▸ **Task data**
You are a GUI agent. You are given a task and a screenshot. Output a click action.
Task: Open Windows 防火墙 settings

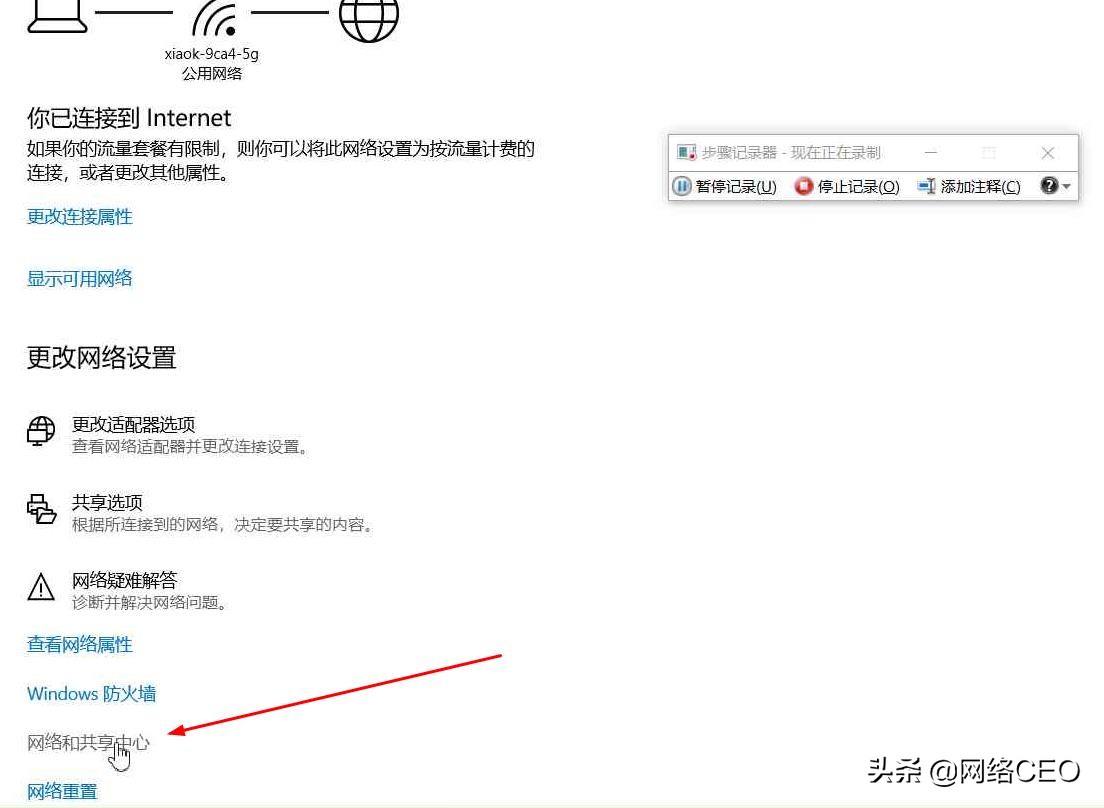point(92,693)
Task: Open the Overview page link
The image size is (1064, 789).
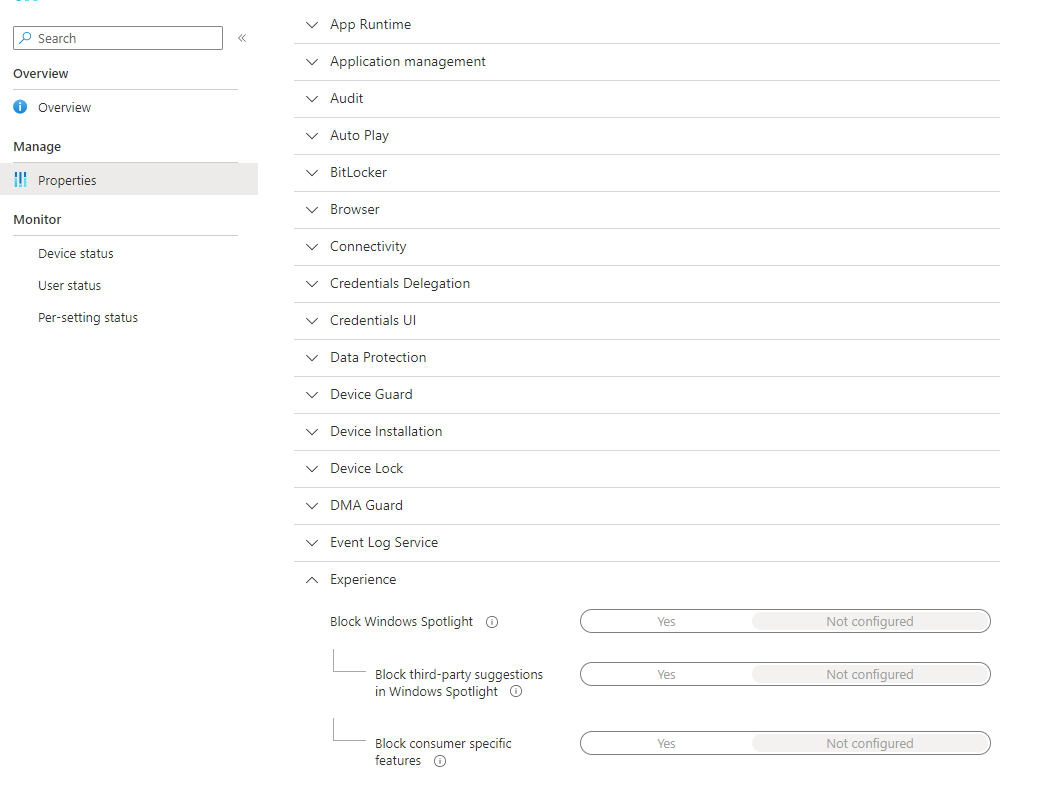Action: click(64, 108)
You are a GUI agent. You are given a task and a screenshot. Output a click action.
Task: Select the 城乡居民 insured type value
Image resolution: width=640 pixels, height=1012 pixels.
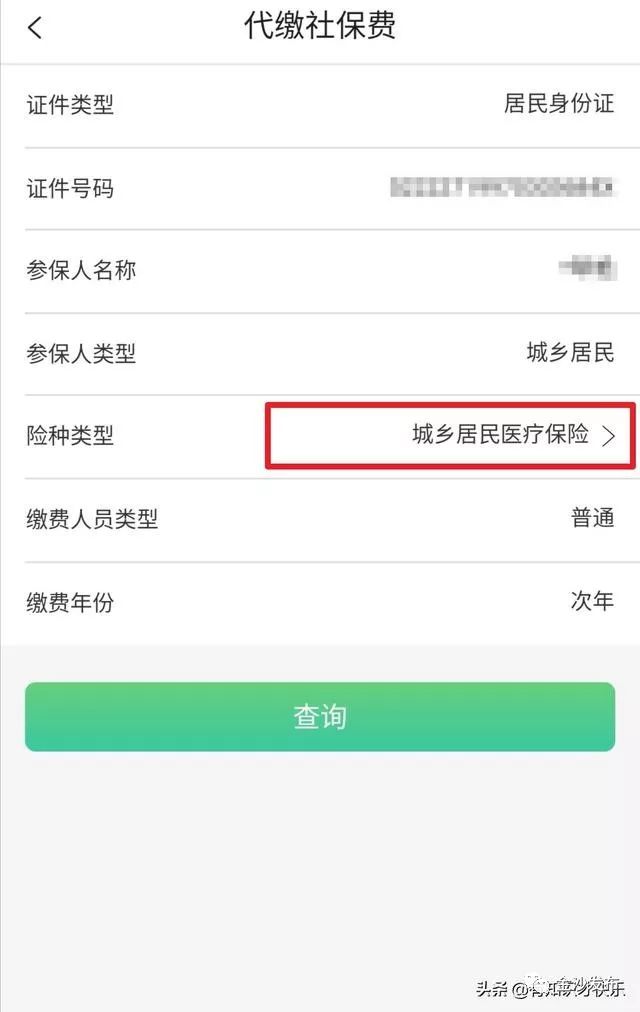click(570, 352)
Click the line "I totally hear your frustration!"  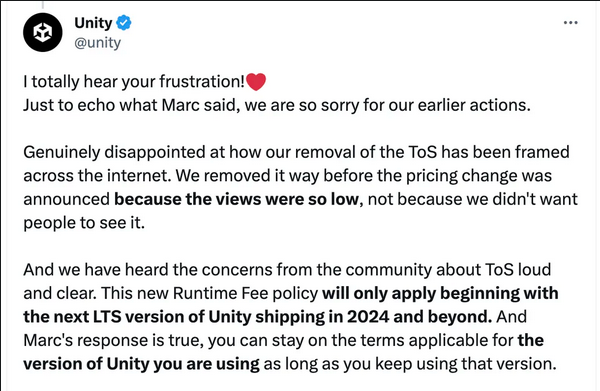point(134,81)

▸ **Task**
Beginning with the first line of the material above, please output each line exactly through the line that contains "Task: Select the 城乡居民 insured type value", and only those, leaving out pictures.

▸ **Response to the task**
You are a GUI agent. You are given a task and a screenshot. Output a click action.
Task: Open Windows 防火墙 settings

point(92,693)
Task: Open the Overview page link
The image size is (1064, 789).
Action: click(64, 108)
You are a GUI agent. You are given a task and a screenshot. Output a click action.
Task: Select the 城乡居民 insured type value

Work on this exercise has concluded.